• [The task] Print the records below again line for line, with no changes.
□ □ □
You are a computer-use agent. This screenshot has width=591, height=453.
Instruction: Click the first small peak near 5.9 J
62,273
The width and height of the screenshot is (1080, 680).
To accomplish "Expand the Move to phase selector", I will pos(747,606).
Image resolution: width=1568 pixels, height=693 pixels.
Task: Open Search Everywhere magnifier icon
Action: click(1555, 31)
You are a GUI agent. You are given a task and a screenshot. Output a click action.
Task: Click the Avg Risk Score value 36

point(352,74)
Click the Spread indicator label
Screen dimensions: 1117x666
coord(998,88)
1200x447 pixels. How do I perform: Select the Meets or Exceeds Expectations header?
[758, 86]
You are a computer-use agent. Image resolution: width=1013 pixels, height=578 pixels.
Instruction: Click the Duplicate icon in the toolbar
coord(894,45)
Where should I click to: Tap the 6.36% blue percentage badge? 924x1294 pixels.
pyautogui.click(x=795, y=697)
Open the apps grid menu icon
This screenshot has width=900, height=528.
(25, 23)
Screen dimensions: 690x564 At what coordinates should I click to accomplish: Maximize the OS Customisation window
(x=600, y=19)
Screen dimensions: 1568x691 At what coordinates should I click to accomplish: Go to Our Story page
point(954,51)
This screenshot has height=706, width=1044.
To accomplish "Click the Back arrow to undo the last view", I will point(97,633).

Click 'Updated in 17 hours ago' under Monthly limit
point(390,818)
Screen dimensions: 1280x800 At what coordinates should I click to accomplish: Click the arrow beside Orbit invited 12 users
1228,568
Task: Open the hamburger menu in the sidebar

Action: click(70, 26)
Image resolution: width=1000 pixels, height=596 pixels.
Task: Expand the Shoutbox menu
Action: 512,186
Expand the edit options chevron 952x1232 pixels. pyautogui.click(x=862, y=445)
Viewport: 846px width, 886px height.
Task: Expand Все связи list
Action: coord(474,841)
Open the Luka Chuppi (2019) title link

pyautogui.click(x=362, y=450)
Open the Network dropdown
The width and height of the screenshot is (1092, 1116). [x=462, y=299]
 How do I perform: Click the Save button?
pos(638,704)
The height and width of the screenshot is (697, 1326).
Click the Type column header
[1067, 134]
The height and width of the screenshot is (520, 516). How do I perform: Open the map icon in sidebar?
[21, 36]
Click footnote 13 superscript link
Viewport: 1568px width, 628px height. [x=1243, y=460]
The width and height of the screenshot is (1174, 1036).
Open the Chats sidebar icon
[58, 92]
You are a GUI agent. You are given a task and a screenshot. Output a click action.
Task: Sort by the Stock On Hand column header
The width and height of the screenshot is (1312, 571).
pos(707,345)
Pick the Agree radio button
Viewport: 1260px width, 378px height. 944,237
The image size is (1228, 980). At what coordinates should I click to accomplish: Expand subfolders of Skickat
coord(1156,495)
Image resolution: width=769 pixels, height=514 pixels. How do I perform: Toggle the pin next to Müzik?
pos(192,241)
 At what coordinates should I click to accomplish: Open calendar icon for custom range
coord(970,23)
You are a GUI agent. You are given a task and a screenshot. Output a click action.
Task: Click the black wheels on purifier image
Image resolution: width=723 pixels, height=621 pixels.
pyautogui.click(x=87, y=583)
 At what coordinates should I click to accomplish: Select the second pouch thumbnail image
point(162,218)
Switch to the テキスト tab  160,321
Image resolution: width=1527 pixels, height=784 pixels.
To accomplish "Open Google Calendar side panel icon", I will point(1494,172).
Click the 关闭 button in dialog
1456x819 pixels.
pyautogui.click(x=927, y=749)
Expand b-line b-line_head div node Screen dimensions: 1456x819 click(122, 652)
□ □ □
• [The completed task]
You are a computer-use agent. This screenshot has width=591, height=453.
Instruction: Click the first small peak near 5.9 J
62,273
The width and height of the screenshot is (1080, 680).
To accomplish "Expand the Move to phase selector", I will pos(747,606).
Image resolution: width=1568 pixels, height=693 pixels.
Task: Open Search Everywhere magnifier icon
Action: click(1555, 31)
You are a GUI agent. You are given a task and a screenshot. Output a click action.
Task: Click the Avg Risk Score value 36

point(352,74)
Click the Spread indicator label
Screen dimensions: 1117x666
coord(998,88)
1200x447 pixels. How do I perform: Select the Meets or Exceeds Expectations header?
[758, 86]
You are a computer-use agent. Image resolution: width=1013 pixels, height=578 pixels.
Instruction: Click the Duplicate icon in the toolbar
coord(894,45)
Where should I click to: Tap the 6.36% blue percentage badge? 924x1294 pixels.
pyautogui.click(x=795, y=697)
Open the apps grid menu icon
This screenshot has width=900, height=528.
(25, 23)
Screen dimensions: 690x564 At what coordinates should I click to accomplish: Maximize the OS Customisation window
(x=600, y=19)
Screen dimensions: 1568x691 At what coordinates should I click to accomplish: Go to Our Story page
point(954,51)
This screenshot has height=706, width=1044.
To accomplish "Click the Back arrow to undo the last view", I will point(97,633).

Click 'Updated in 17 hours ago' under Monthly limit
point(390,818)
Screen dimensions: 1280x800 At what coordinates should I click to accomplish: Click the arrow beside Orbit invited 12 users
1228,568
Task: Open the hamburger menu in the sidebar

Action: click(70, 26)
Image resolution: width=1000 pixels, height=596 pixels.
Task: Expand the Shoutbox menu
Action: 512,186
Expand the edit options chevron 952x1232 pixels. pyautogui.click(x=862, y=445)
Viewport: 846px width, 886px height.
Task: Expand Все связи list
Action: coord(474,841)
Open the Luka Chuppi (2019) title link

pyautogui.click(x=362, y=450)
Open the Network dropdown
The width and height of the screenshot is (1092, 1116). [x=462, y=299]
 How do I perform: Click the Save button?
pos(638,704)
The height and width of the screenshot is (697, 1326).
Click the Type column header
[1067, 134]
The height and width of the screenshot is (520, 516). How do I perform: Open the map icon in sidebar?
[21, 36]
Click footnote 13 superscript link
Viewport: 1568px width, 628px height. [x=1243, y=460]
The width and height of the screenshot is (1174, 1036).
Open the Chats sidebar icon
[58, 92]
You are a GUI agent. You are given a task and a screenshot. Output a click action.
Task: Sort by the Stock On Hand column header
The width and height of the screenshot is (1312, 571).
pos(707,345)
Pick the Agree radio button
Viewport: 1260px width, 378px height. 944,237
The image size is (1228, 980). At what coordinates should I click to accomplish: Expand subfolders of Skickat
coord(1156,495)
Image resolution: width=769 pixels, height=514 pixels. How do I perform: Toggle the pin next to Müzik?
pos(192,241)
 At what coordinates should I click to accomplish: Open calendar icon for custom range
coord(970,23)
You are a GUI agent. You are given a task and a screenshot. Output a click action.
Task: Click the black wheels on purifier image
Image resolution: width=723 pixels, height=621 pixels.
pyautogui.click(x=87, y=583)
 At what coordinates should I click to accomplish: Select the second pouch thumbnail image
point(162,218)
Switch to the テキスト tab  160,321
Image resolution: width=1527 pixels, height=784 pixels.
To accomplish "Open Google Calendar side panel icon", I will point(1494,172).
Click the 关闭 button in dialog
1456x819 pixels.
pyautogui.click(x=927, y=749)
Expand b-line b-line_head div node Screen dimensions: 1456x819 click(122, 652)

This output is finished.